On 1 October 2013 the Reserve Bank of New Zealand introduced measures to restrict the value of "high LVR" residential loans that New Zealand banks can make. LVR stands for Loan to Value Ratio and represents the ratio of the loan amount to the value of the mortgaged property which secures the loan. The NZ Reserve Bank has defined a high LVR as one where the loan amount is 80% or greater of the value of the security property.

Describing the restriction as a "speed limit" on new lending, the NZ Reserve Bank regulation restricts the dollar value of high LVR new residential mortgage lending to 10% of the total value of the new loans written. In other words, 90% of new loans written by banks in New Zealand must be supported by a deposit of 20% or more.

The reason for the restriction, according to the Reserve Bank, is to:

"...reduce the risk of a sharp housing downturn and the loss of equity that would result"

It appears that the strategy is working. In April this year the Reserve Bank released figures showing that since October 2013 house prices in New Zealand have fallen by about 2.5%.
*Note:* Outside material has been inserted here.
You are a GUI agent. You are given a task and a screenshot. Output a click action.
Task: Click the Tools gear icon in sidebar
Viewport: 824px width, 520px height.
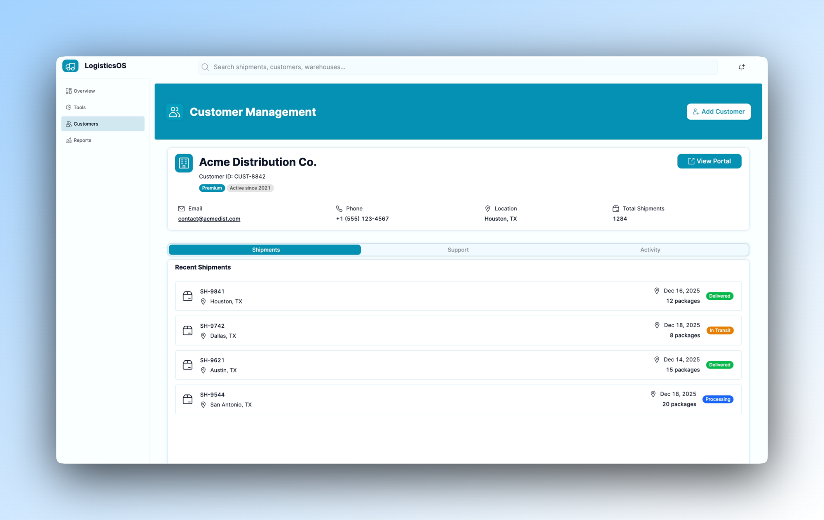pos(68,107)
The opposite trend is occurring in Australia. On 28 May 2014 the SMH reported that the proportion of new mortgages issued in the March quarter with an LVR above 80% rose from 34.2% to 34.8%. During that same quarter house prices in Australian capital cities (as measured by the Australian Bureau of Statistics) rose by 1.7% with Sydney leading the growth at 2.3%.

The Australian regulator appears to be taking note. In late May 2014 APRA issued its "Draft Prudential Practice Guide – APG 223 – Residential Mortgage Lending" for consultation. In the draft Guide APRA ominously warns that in times of rapid house price appreciation it may be appropriate for a bank to "strengthen its LVR constraints".